Would you print only the lines running from the one with "399x225 pixels." to the final line of the data below, word for word and without pictures?

-- Opening Marker --

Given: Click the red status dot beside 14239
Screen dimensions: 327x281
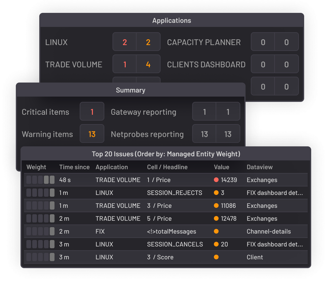Looking at the screenshot, I should 216,180.
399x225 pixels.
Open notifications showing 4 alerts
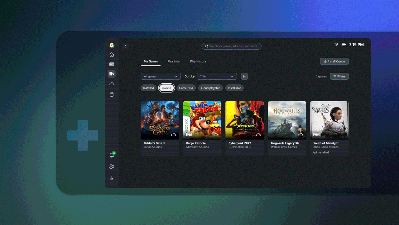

-- Closing Marker --

◆ Expected answer
399x225 pixels.
Open notifications showing 4 alerts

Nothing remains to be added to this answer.